Part of a data file
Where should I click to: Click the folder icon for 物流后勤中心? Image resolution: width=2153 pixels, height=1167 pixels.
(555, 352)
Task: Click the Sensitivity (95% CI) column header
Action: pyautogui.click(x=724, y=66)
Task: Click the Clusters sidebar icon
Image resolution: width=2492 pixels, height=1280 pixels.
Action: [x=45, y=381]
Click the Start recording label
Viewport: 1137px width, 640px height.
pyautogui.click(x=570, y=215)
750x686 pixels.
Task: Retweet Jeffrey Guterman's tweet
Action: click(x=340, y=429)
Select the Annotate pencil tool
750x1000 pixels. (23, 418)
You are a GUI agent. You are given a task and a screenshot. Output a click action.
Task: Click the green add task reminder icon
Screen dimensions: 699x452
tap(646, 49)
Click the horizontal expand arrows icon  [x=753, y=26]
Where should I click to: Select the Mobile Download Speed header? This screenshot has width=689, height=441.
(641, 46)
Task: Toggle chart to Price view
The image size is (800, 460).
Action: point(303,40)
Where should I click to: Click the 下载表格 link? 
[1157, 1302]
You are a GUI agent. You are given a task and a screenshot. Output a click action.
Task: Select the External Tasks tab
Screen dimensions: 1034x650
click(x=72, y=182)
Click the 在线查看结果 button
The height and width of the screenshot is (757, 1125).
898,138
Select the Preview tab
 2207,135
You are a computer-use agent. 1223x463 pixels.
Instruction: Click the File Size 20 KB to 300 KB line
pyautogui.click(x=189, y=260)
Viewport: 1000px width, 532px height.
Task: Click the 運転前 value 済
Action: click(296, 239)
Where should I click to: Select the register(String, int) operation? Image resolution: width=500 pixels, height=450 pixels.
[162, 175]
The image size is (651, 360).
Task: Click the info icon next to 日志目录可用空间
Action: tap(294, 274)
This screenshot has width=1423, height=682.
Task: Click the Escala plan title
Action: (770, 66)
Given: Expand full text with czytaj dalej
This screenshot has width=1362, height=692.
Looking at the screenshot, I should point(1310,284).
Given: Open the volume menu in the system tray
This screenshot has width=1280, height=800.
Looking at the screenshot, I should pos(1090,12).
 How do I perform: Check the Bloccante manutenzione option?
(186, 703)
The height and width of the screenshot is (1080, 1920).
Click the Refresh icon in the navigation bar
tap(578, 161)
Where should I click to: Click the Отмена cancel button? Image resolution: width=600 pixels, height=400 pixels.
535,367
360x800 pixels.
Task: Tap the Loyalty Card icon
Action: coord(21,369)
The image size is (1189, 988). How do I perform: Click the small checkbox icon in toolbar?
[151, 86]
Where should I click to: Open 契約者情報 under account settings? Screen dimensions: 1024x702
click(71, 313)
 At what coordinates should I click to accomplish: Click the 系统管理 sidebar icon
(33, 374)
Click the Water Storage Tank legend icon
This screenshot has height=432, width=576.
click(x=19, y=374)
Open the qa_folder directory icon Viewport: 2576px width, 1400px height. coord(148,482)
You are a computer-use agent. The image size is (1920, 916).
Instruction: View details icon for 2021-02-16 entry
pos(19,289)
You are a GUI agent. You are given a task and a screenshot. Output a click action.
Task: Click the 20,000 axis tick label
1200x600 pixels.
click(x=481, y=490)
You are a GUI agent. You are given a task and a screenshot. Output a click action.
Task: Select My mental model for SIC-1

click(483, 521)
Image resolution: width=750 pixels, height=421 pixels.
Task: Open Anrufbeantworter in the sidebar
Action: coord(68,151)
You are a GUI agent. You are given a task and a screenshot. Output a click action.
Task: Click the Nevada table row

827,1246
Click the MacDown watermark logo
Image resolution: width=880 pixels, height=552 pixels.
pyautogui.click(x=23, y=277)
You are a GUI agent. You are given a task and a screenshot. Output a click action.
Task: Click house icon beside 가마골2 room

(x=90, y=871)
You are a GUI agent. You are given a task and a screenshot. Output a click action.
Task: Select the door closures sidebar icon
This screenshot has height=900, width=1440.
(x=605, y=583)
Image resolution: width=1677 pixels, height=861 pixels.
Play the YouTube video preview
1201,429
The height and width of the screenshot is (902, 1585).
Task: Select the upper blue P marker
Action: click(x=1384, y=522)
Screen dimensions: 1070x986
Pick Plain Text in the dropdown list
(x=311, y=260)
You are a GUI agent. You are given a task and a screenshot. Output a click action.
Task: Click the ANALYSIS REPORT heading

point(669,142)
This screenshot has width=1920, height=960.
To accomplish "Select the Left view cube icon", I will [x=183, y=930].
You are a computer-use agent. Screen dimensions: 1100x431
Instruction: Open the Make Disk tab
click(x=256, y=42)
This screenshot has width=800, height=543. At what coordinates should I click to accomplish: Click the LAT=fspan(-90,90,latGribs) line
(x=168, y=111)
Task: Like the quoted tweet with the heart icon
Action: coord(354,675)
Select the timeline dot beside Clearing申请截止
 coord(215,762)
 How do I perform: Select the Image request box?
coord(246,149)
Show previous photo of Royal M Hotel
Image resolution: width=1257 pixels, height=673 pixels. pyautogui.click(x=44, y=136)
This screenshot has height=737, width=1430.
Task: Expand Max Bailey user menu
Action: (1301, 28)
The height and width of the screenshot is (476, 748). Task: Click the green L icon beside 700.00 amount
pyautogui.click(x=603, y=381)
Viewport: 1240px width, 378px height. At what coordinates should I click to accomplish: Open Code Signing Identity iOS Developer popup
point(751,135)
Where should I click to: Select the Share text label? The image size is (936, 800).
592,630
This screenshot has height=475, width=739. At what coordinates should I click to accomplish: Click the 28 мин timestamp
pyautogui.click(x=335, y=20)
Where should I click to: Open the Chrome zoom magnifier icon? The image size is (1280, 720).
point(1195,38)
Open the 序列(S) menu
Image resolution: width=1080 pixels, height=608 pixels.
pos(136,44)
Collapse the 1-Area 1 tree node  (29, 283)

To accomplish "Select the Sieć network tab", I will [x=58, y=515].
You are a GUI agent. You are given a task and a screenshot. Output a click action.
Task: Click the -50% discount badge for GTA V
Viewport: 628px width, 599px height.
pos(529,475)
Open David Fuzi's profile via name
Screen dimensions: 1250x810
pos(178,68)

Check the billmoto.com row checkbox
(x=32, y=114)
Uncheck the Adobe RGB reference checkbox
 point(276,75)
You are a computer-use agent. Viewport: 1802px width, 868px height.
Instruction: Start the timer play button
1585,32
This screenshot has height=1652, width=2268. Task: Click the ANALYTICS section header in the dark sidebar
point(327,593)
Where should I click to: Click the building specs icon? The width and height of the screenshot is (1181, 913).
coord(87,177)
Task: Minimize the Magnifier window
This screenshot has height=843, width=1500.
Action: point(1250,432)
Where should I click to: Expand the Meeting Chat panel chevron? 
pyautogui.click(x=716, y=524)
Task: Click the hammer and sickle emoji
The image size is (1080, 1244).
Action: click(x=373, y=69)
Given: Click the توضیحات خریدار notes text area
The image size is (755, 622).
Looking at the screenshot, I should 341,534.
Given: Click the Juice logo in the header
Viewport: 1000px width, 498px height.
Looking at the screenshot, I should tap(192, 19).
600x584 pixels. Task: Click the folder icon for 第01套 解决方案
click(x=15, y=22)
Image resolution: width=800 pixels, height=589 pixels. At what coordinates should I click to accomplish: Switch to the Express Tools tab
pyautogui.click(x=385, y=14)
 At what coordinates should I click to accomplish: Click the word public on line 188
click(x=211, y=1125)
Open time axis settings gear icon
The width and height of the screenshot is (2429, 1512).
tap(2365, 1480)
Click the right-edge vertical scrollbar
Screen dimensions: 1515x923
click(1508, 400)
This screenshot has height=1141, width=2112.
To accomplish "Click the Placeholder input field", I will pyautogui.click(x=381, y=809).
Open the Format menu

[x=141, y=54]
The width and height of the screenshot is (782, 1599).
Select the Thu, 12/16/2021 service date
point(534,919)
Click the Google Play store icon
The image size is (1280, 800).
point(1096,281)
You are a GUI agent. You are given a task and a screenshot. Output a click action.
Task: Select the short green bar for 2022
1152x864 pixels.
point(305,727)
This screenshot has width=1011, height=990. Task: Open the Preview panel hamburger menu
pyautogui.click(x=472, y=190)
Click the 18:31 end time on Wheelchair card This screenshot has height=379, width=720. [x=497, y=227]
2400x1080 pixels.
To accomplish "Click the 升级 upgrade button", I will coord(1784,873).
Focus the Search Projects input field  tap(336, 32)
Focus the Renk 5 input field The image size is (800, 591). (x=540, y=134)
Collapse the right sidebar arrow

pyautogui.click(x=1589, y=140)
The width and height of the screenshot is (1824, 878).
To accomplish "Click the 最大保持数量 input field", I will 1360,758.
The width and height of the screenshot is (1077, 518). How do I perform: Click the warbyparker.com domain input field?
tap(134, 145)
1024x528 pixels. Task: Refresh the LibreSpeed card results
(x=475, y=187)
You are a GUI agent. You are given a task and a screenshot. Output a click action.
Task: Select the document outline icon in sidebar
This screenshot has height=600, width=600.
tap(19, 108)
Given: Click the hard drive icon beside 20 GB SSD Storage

# WORK REQUIRED
Duplicate the data above, starting with the line that contains "Given: Open the" and going on through the line that contains "click(x=19, y=374)", with both of those lines included.

# PROBLEM SOLUTION
Given: Open the volume menu in the system tray
This screenshot has width=1280, height=800.
Looking at the screenshot, I should pos(1090,12).
 How do I perform: Check the Bloccante manutenzione option?
(186, 703)
The height and width of the screenshot is (1080, 1920).
Click the Refresh icon in the navigation bar
tap(578, 161)
Where should I click to: Click the Отмена cancel button? Image resolution: width=600 pixels, height=400 pixels.
535,367
360x800 pixels.
Task: Tap the Loyalty Card icon
Action: coord(21,369)
The image size is (1189, 988). How do I perform: Click the small checkbox icon in toolbar?
[151, 86]
Where should I click to: Open 契約者情報 under account settings? Screen dimensions: 1024x702
click(71, 313)
 At what coordinates should I click to accomplish: Click the 系统管理 sidebar icon
(33, 374)
Click the Water Storage Tank legend icon
This screenshot has height=432, width=576.
click(x=19, y=374)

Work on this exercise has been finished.